'''

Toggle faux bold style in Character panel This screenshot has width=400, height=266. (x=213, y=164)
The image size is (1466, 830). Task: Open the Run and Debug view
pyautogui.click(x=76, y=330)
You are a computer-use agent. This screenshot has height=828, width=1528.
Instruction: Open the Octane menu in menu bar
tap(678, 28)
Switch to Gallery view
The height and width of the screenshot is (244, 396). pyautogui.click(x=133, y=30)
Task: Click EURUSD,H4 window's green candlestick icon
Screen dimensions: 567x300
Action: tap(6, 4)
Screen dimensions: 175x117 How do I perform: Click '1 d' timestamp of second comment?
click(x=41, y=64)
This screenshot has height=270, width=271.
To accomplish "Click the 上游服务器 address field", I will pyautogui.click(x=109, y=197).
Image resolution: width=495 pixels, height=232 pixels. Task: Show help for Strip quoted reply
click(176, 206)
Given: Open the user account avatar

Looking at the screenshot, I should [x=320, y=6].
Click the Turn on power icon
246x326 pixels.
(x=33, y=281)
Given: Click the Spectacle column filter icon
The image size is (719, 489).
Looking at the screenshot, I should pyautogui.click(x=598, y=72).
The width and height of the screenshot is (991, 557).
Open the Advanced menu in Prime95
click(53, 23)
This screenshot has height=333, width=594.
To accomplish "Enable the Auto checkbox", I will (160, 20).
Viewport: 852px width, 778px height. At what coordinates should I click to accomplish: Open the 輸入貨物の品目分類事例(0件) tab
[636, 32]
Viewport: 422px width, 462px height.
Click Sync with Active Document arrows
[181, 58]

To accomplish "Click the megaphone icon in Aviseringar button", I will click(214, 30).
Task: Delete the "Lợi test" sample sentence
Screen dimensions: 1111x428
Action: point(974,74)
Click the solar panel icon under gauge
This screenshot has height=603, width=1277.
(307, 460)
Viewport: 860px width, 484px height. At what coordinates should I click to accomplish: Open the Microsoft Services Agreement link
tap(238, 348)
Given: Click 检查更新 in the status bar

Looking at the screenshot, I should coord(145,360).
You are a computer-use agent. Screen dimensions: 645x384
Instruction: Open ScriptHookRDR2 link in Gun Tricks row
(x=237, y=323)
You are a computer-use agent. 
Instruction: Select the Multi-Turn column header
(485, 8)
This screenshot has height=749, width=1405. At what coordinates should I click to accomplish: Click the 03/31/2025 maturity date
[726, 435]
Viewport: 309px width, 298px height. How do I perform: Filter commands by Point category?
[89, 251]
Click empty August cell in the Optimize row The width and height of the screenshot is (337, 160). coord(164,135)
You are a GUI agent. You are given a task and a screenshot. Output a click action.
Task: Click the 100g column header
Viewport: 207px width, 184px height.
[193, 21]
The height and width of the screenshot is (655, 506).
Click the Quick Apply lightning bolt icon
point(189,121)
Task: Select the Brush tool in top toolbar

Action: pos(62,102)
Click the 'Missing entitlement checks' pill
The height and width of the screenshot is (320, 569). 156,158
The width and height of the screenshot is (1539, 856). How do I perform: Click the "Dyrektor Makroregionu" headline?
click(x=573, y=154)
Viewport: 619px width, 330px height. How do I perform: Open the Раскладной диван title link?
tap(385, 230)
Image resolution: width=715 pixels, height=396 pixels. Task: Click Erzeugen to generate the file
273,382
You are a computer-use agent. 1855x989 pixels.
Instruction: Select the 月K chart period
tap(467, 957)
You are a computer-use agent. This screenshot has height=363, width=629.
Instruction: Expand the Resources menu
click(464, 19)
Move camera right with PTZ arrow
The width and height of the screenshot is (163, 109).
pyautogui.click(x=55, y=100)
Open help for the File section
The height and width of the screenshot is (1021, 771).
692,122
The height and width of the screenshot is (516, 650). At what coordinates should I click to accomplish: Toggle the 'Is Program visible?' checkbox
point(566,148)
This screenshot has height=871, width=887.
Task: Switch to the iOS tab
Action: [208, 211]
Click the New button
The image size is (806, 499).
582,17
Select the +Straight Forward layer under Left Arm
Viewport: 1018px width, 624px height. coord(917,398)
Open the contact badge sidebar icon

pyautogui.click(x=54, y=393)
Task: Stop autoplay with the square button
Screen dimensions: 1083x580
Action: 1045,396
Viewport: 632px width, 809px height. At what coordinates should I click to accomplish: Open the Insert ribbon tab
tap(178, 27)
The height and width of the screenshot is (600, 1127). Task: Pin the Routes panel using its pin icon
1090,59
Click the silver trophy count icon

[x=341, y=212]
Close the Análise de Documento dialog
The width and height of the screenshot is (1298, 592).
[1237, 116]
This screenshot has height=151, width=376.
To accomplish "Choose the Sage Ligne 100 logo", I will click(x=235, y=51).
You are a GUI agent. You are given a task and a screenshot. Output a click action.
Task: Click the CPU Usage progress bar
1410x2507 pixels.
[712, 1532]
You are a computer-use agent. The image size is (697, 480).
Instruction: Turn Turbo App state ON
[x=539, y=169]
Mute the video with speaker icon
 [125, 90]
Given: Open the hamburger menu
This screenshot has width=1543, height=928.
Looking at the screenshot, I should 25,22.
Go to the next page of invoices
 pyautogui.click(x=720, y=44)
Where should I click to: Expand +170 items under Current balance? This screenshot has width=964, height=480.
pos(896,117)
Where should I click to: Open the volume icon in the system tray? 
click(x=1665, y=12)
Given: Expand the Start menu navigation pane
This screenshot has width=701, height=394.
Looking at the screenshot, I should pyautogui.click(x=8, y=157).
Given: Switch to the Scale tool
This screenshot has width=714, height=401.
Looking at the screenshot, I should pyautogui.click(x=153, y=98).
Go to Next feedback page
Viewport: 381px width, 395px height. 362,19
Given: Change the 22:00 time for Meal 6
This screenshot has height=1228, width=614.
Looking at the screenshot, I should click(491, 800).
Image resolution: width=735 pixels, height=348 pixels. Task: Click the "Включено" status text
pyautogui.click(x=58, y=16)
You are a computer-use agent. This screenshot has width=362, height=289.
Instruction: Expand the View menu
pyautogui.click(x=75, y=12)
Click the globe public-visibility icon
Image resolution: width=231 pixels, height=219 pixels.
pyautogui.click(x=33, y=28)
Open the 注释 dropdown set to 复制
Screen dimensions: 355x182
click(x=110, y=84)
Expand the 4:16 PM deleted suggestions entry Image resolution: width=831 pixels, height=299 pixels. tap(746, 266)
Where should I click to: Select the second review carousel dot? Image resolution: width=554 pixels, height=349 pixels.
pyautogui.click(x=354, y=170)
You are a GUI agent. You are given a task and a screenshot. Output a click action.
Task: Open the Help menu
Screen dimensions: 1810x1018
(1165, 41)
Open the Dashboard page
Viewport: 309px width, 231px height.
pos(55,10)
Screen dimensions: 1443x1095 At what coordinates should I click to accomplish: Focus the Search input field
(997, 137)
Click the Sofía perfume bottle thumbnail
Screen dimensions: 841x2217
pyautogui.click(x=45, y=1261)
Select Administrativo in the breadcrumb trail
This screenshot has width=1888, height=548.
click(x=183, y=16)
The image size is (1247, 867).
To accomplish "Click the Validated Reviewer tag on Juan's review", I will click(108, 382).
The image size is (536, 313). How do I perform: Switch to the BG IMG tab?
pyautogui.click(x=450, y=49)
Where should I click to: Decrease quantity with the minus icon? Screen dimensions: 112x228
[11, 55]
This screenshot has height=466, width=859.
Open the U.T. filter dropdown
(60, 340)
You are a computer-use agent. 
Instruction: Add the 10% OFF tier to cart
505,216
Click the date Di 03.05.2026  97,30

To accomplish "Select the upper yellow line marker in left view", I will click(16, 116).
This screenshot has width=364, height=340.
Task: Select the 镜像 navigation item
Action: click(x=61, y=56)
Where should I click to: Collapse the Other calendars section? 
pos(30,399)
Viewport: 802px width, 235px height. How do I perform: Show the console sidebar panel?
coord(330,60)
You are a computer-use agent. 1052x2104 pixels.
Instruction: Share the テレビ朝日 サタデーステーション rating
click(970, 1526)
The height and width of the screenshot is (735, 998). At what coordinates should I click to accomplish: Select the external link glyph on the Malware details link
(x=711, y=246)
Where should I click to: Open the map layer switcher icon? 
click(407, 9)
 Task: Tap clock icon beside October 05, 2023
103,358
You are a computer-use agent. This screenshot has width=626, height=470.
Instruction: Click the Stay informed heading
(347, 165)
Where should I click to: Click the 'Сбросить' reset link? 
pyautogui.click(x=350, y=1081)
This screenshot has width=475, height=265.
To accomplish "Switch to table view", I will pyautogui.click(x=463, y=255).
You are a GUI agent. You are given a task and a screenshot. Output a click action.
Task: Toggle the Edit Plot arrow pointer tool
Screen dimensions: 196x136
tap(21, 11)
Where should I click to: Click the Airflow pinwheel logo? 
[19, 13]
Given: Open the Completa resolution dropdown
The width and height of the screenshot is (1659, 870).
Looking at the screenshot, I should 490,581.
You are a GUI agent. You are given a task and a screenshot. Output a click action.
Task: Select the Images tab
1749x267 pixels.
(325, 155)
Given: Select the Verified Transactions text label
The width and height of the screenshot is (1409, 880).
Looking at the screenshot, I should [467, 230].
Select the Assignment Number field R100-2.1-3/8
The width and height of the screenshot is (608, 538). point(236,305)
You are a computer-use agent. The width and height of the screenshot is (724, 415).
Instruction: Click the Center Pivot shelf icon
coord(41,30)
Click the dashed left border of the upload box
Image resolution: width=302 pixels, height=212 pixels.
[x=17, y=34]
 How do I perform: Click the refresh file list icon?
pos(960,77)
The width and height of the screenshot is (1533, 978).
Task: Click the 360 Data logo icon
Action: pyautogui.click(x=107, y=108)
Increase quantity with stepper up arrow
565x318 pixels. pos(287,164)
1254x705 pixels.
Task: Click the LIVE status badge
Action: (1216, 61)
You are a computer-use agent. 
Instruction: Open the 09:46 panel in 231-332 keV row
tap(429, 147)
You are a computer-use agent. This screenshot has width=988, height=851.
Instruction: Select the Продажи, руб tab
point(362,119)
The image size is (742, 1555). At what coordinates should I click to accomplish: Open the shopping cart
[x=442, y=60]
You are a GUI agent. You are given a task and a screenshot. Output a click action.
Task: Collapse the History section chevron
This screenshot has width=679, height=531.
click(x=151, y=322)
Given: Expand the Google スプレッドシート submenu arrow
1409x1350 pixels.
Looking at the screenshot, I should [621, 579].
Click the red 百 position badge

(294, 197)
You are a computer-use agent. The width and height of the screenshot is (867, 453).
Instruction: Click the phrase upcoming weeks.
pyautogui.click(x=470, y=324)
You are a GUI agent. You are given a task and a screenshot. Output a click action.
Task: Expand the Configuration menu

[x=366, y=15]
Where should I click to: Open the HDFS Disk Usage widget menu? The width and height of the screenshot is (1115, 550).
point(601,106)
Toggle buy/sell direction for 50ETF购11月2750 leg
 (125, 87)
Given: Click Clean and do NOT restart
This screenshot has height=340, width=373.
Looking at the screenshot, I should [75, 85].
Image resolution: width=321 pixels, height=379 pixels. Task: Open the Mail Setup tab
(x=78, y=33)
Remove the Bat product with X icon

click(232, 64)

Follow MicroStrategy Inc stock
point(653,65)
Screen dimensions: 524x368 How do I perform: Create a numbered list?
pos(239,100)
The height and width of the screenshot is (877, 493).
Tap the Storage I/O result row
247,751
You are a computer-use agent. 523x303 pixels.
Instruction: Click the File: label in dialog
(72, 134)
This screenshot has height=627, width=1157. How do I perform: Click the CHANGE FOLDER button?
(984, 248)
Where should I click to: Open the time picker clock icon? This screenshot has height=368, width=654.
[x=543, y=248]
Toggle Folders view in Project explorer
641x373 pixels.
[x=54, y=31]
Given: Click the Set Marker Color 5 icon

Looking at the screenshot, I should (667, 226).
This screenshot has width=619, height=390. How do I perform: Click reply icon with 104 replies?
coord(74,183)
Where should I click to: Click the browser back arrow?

'''

- The task
Format the lines of the records above as a numbered list, omitting blank lines, from the line with "Where should I click to: Collapse" up to and including the line with "click(970, 1526)".

- Full solution
1. Where should I click to: Collapse the Other calendars section? 
2. pos(30,399)
3. Viewport: 802px width, 235px height. How do I perform: Show the console sidebar panel?
4. coord(330,60)
5. You are a computer-use agent. 1052x2104 pixels.
6. Instruction: Share the テレビ朝日 サタデーステーション rating
7. click(970, 1526)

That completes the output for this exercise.